In the state Supreme Court's view, such reconsideration of cases long closed crosses the line of what is prudent and legal. Lower court judges are supposed to follow such precedents. It's incumbent upon them under their judicial canons. This lower court judge is exhibiting reckless behavior – misconduct that puts all Virginians at risk of judicial fiat, judicial appropriation of policymaking power, judicial favoritism for certain criminals.

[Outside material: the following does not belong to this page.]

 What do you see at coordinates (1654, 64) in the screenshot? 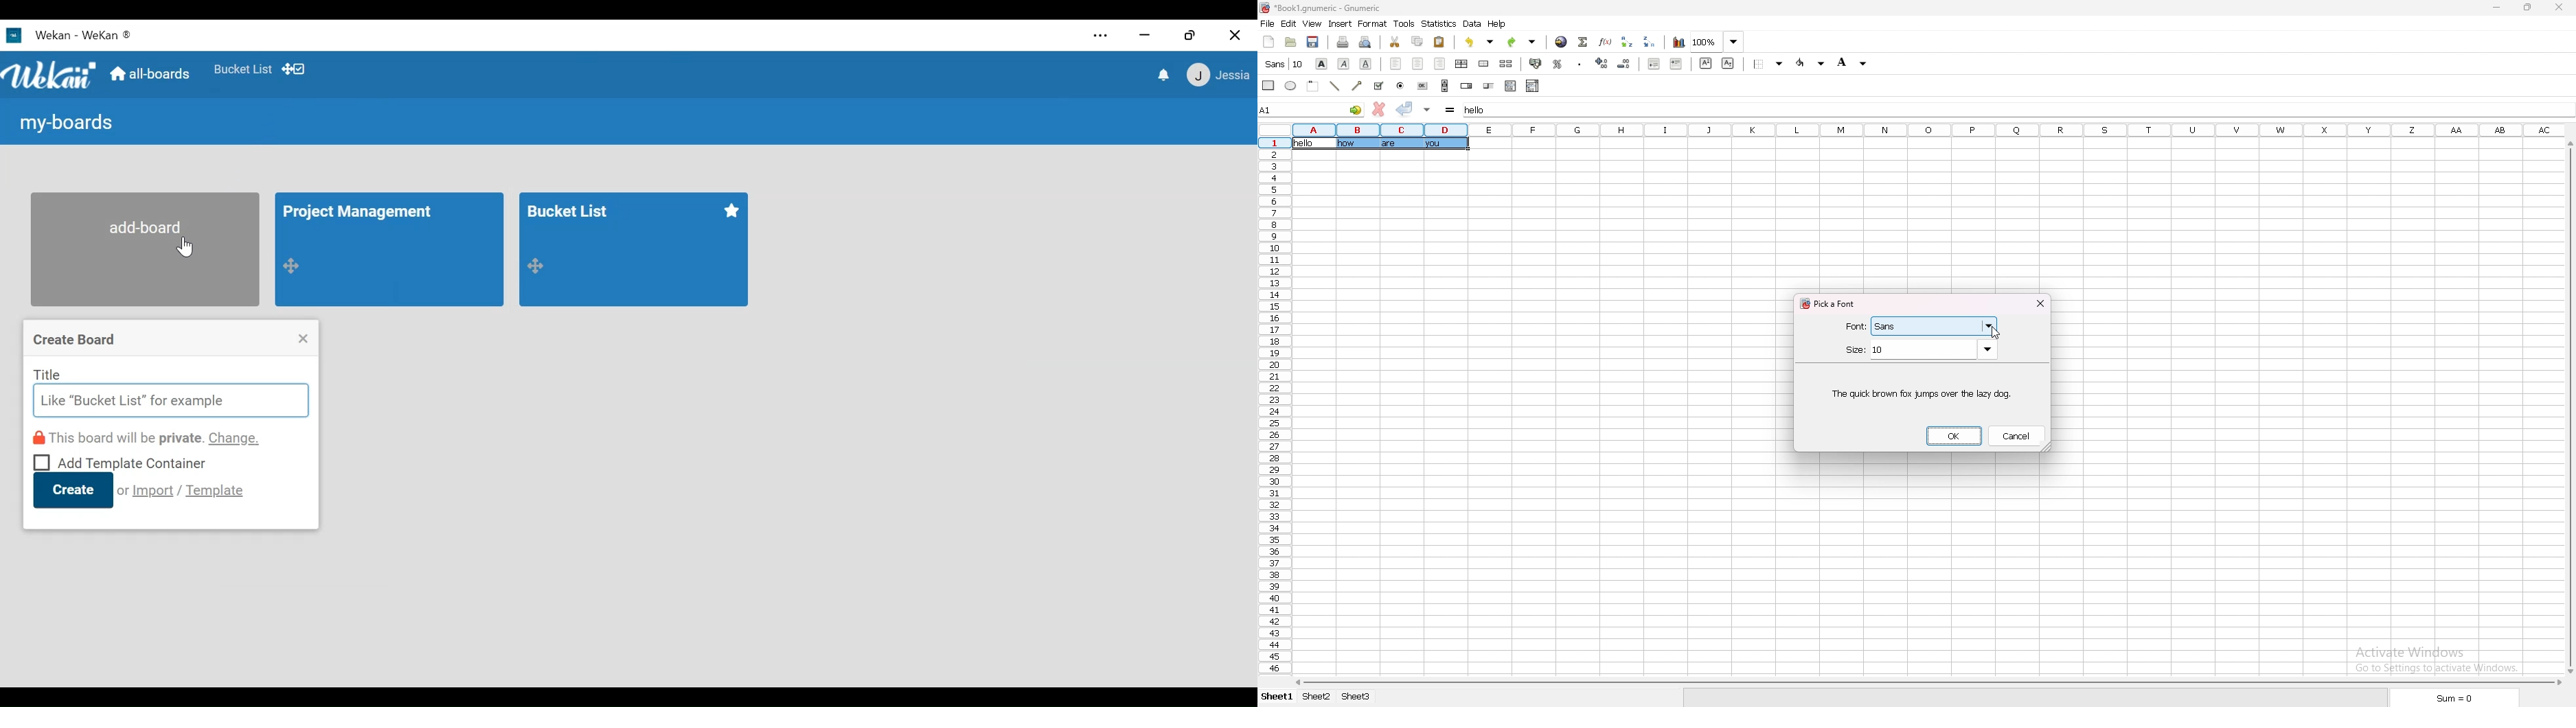
I see `decrease indent` at bounding box center [1654, 64].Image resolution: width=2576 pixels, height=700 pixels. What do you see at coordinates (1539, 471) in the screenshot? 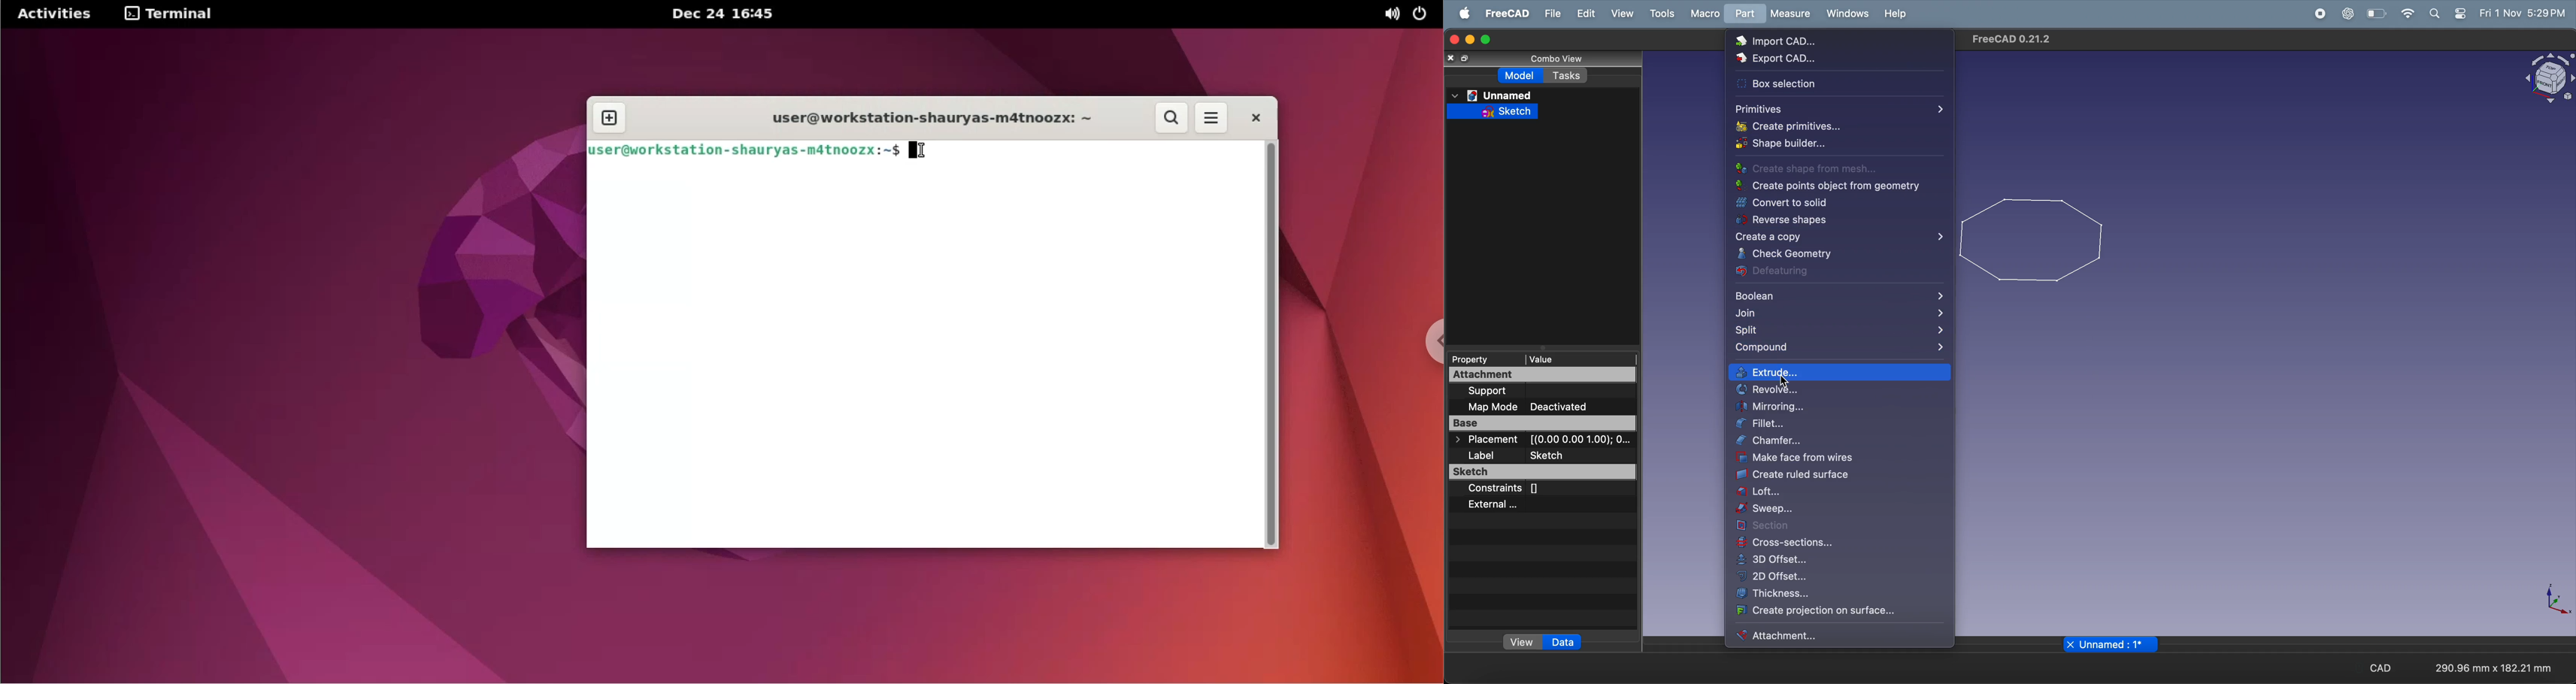
I see `sketcg` at bounding box center [1539, 471].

This started because "the U.S. Supreme Court ruled in Padilla v. Kentucky that defense lawyers must advise their clients of the possible immigration consequences of their cases. That spurred even more coram vobis motions, Virginia prosecutors said." Now, the U.S. Supreme Court erred in the Padilla case because it interjected a policy (legislated improperly from the bench) that Congress, which holds plenary power over immigration, never enacted. But even if the U.S. Supremes did rule wrongly on the Padilla question, wholesale reopening of immigrants' criminal cases should never happen and the Virginia high court ruled correctly.

If you ever wanted a definition of judicial activism, some may point to the Padilla ruling or similar federal Supreme Court decisions. But there should be no one on any side of the issue who could argue with Judge Worcester's defiance as the very definition of judicial activism.